Wednesday, January 18, 2012

missing her

I miss her.....

I really really really do.

everywhere i go i try to feel her, imagine her, here her name

I shake my head, trying to reason, trying to forget, trying to heal

but it remains


I MISS HER


7 comments:

Meagan J. said...

Molly- I understand exactly everything you wrote. This is horrible... but sometimes I pick a fight with my husband, some how pull my little Lauren into the conversation (fight) just to try and see some emotion about our dead daughter from him. Because I never see it. I know he hurts but I want to see him hurt as much as I do. I think it is something we will always do. We will always try to imagine her in this particular place, doing certain things. It does get easier. I promise you. I'm coming up on 2 years (January 29th) and can say that 90% of my thoughts, feelings, converstaions about her are happy. I think about your little family often and I love seeing her pictures.

Much love,
Meagan (from Las Vegas)

Ashley Richards said...

Molls, how I wish so badly that she was here.

I love you,

Ash

Katie said...

RIGHT!!! WE MISS YOU IZZY!!xoxox

Renel said...

Oh this just breaks my heart. I have been looking at pictures of Camille so much more lately than I ever have. Seeing izzy Jane in all her perfection...WHY? why did this happen? We miss our daughters, I think we will ALWAYS miss them. It is so much harder sometimes than others. I have started writing Camille's name on the glass in our shower. I just want to say her name and write her name. I wish our daughters were with us. Missing IzzyJane with you.

brigette said...

Im so sorry for the loss of your precious daughter. Being in this BLM group is so not fair! Izzy is beautiful!!! Praying for your sweet family. We lost our son Kael when he was 5 months old due to a neuromuscular condition. The pain is hard to take. One step, on breath one moment at a time. Hugs mama

Paula said...

Oh Molly,

She is just so perfect. Her and my Braedon would be the same age right now. I wonder if our little ones find each other after they leave this world and our arms?

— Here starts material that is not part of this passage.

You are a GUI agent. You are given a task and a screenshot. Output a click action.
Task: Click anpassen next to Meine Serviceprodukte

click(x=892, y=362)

Sending you thoughts of peace. I am so proud of your foundation and how it is growing, I am keeping track on FB. I believe you are going to do great things in Izzy's name.

Whitney said...

She truly is so beautiful, Molly. I feel your pain. Missing our babies will never go away. And it shouldn't. I have no doubt Izzy is so proud of her mama and dad for the way you guys have risen above your pain and turned your grief into something so amazing and beautiful. What better way to honor your perfect little baby than by helping others who experience the same kind of loss. Stay strong. You are seriously an inspiration to many.